--- MATERIAL TO PROCESS Enclosed Below ---
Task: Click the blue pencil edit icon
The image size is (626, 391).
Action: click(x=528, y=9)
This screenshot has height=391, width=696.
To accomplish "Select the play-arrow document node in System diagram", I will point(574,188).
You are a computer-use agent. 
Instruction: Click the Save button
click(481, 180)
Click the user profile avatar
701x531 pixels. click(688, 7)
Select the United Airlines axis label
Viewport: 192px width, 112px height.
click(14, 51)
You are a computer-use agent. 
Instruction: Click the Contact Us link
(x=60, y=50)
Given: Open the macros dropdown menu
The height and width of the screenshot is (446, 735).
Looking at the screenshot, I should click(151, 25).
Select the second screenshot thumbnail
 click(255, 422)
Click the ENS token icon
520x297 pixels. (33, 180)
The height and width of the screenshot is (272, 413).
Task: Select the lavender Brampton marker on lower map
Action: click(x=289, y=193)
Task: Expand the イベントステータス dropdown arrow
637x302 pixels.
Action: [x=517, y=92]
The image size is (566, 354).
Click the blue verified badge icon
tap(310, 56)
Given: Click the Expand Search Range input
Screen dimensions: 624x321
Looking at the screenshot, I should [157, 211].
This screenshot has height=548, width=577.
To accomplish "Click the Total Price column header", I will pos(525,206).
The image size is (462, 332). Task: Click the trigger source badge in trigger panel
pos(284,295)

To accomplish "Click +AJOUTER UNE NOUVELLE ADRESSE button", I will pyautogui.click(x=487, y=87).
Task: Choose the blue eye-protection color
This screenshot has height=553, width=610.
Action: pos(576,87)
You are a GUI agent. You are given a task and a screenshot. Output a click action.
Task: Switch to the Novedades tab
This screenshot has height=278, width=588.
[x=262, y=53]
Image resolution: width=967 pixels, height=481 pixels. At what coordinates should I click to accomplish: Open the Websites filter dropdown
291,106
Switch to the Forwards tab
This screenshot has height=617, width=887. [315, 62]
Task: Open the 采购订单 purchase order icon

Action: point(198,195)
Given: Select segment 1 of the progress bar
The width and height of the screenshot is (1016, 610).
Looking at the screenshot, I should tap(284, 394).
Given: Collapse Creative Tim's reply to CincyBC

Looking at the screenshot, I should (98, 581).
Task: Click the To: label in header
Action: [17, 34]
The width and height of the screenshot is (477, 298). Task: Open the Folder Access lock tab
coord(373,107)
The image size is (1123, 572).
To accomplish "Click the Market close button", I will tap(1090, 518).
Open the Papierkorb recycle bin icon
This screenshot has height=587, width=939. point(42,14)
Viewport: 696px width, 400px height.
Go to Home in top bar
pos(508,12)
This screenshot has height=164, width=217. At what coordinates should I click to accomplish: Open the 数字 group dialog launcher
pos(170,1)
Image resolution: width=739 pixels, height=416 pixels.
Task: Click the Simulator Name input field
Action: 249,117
--- End of Enclosed MATERIAL TO PROCESS ---
* ASSIGNED TASK:
Quote all of the entries exactly as they appear.

* FINISHED EXERCISE:
Task: Click the blue pencil edit icon
The image size is (626, 391).
Action: click(x=528, y=9)
This screenshot has height=391, width=696.
To accomplish "Select the play-arrow document node in System diagram", I will point(574,188).
You are a computer-use agent. 
Instruction: Click the Save button
click(481, 180)
Click the user profile avatar
701x531 pixels. click(688, 7)
Select the United Airlines axis label
Viewport: 192px width, 112px height.
click(14, 51)
You are a computer-use agent. 
Instruction: Click the Contact Us link
(x=60, y=50)
Given: Open the macros dropdown menu
The height and width of the screenshot is (446, 735).
Looking at the screenshot, I should click(151, 25).
Select the second screenshot thumbnail
 click(255, 422)
Click the ENS token icon
520x297 pixels. (33, 180)
The height and width of the screenshot is (272, 413).
Task: Select the lavender Brampton marker on lower map
Action: click(x=289, y=193)
Task: Expand the イベントステータス dropdown arrow
637x302 pixels.
Action: [x=517, y=92]
The image size is (566, 354).
Click the blue verified badge icon
tap(310, 56)
Given: Click the Expand Search Range input
Screen dimensions: 624x321
Looking at the screenshot, I should [157, 211].
This screenshot has height=548, width=577.
To accomplish "Click the Total Price column header", I will pos(525,206).
The image size is (462, 332). Task: Click the trigger source badge in trigger panel
pos(284,295)

To accomplish "Click +AJOUTER UNE NOUVELLE ADRESSE button", I will pyautogui.click(x=487, y=87).
Task: Choose the blue eye-protection color
This screenshot has height=553, width=610.
Action: pos(576,87)
You are a GUI agent. You are given a task and a screenshot. Output a click action.
Task: Switch to the Novedades tab
This screenshot has height=278, width=588.
[x=262, y=53]
Image resolution: width=967 pixels, height=481 pixels. At what coordinates should I click to accomplish: Open the Websites filter dropdown
291,106
Switch to the Forwards tab
This screenshot has height=617, width=887. [315, 62]
Task: Open the 采购订单 purchase order icon

Action: point(198,195)
Given: Select segment 1 of the progress bar
The width and height of the screenshot is (1016, 610).
Looking at the screenshot, I should tap(284, 394).
Given: Collapse Creative Tim's reply to CincyBC

Looking at the screenshot, I should (98, 581).
Task: Click the To: label in header
Action: [17, 34]
The width and height of the screenshot is (477, 298). Task: Open the Folder Access lock tab
coord(373,107)
The image size is (1123, 572).
To accomplish "Click the Market close button", I will tap(1090, 518).
Open the Papierkorb recycle bin icon
This screenshot has height=587, width=939. point(42,14)
Viewport: 696px width, 400px height.
Go to Home in top bar
pos(508,12)
This screenshot has height=164, width=217. At what coordinates should I click to accomplish: Open the 数字 group dialog launcher
pos(170,1)
Image resolution: width=739 pixels, height=416 pixels.
Task: Click the Simulator Name input field
Action: 249,117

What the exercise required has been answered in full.